I love my country and its people. Now was the time, despite the panic, the grief, and the fear, to do something for them. For Beirut citizens my age, this was the first humanitarian crisis we experienced. I had no background in humanitarian work. I used to have a commercial job, in export. My office was destroyed in the blast.
Doing voluntary work in the streets, I met these humanitarian professionals. It was a new world. We had never seen NGOs in our neighbourhood. Aid workers who were involved in the joint response of the Dutch Relief Alliance invited me to work with them. It changed my life. Now, I can do what I love doing most in these adverse times, which was reaching out to others. But on a much bigger scale.
Before the blast, COVID-19 infection rates were rising. After the blast, these rates went berserk. For humanitarians, lockdown restrictions were less severe. Meaning that we mostly went to people, from door to door. Thousands of doors. Mostly of people who were forgotten. Disabled and elderly people who could hardly move, surviving in dangerously damaged houses. The able-bodied and the young, busy as they are organizing their survival, sometimes forget those who are silent. We searched for them, and found them.
“Today, a year after the blast, we have rebuilt a lot of damaged buildings. Yet the crisis is even bigger. Different but bigger.”
Every person we gave food, soap, essential sanitation and infection prevention items, shared what they received with other families. I remember this 90-year-old lady. Her name was Adibe. Like the others, we had given her rice, beans, salt, cheese, tuna, sugar, and other things. She insisted that we kept the oil for ourselves because it was so expensive. Surely, we, or our parents, could do with some oil as well? It was incredibly moving to see this solidarity. Of course, we didn’t accept the offer.
Today, a year after the blast, we have rebuilt a lot of damaged buildings. Yet the crisis is even bigger. Different but bigger. Houses might have been rebuilt, but the poverty has sharply increased. The price of oil, for example, went from 6.000 to 50.000 Lebanese Pounds per litre. The blast has made the poor even poorer.

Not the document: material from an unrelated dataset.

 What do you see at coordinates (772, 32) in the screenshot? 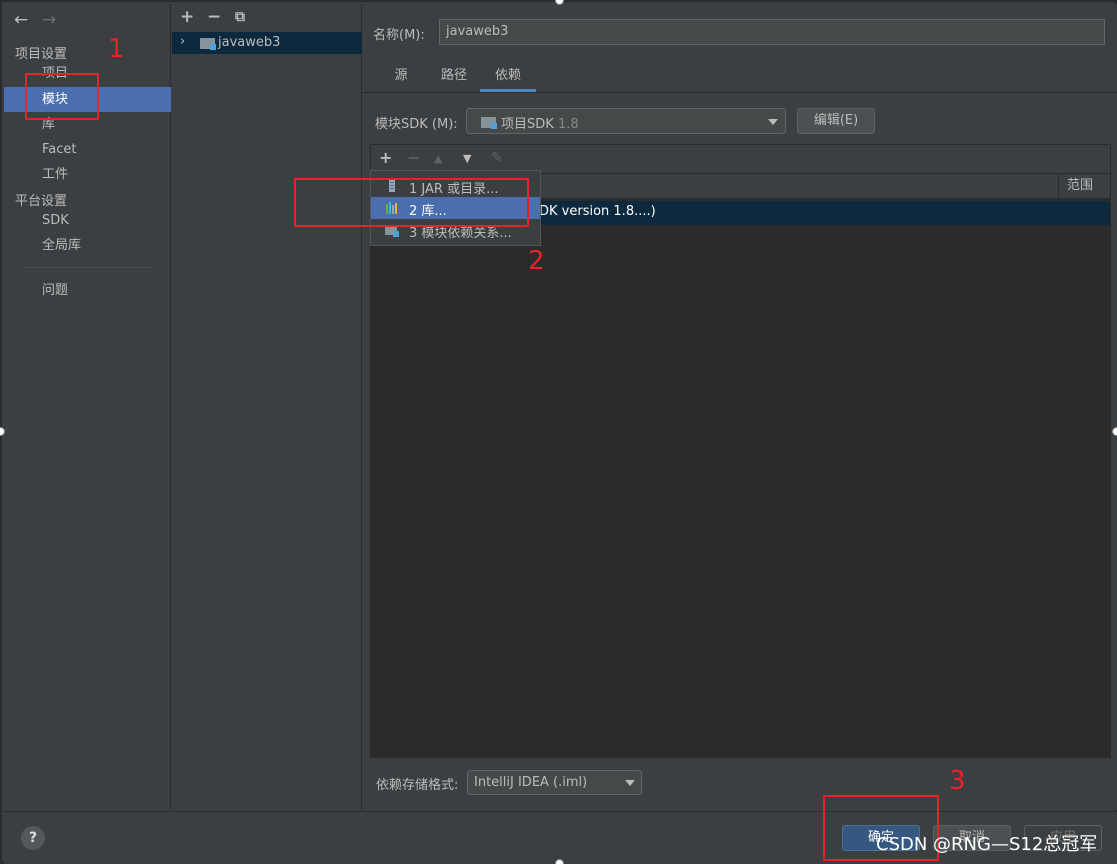
I see `module-name-field: javaweb3` at bounding box center [772, 32].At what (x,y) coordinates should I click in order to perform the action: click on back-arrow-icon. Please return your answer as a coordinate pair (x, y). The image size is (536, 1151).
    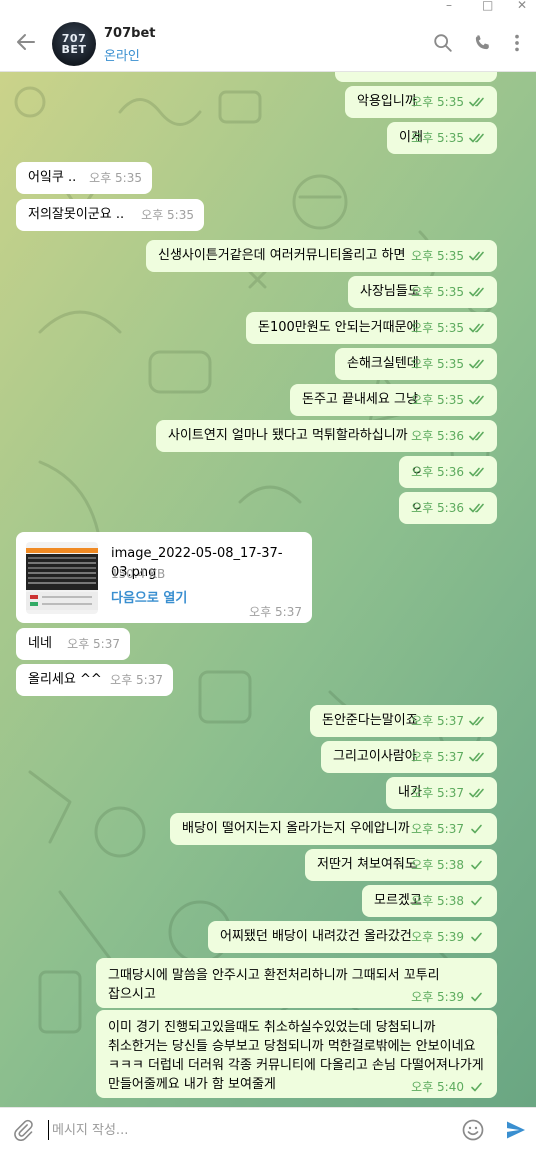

When I say ‘we have rebuilt Beirut’ I mean we, the young. The young generation was there to respond and to rebuild our city. During the crisis, we haven’t seen anyone from the government in the streets from Achrafieh. Only the young from Beirut and the international aid workers. We felt abandoned by our own elected leaders. We will respond again if needed. But we shouldn’t. This should be the responsibility of our government. We can only hope to see new faces. Honest and incorruptible.”
The Dutch Relief Alliance
The Dutch Relief Alliance is a coalition of 14 Dutch aid organisations in partnership with the Dutch Ministry of Foreign Affairs. The DRA members collaborate in humanitarian interventions – delivering greater impact than members operating independently.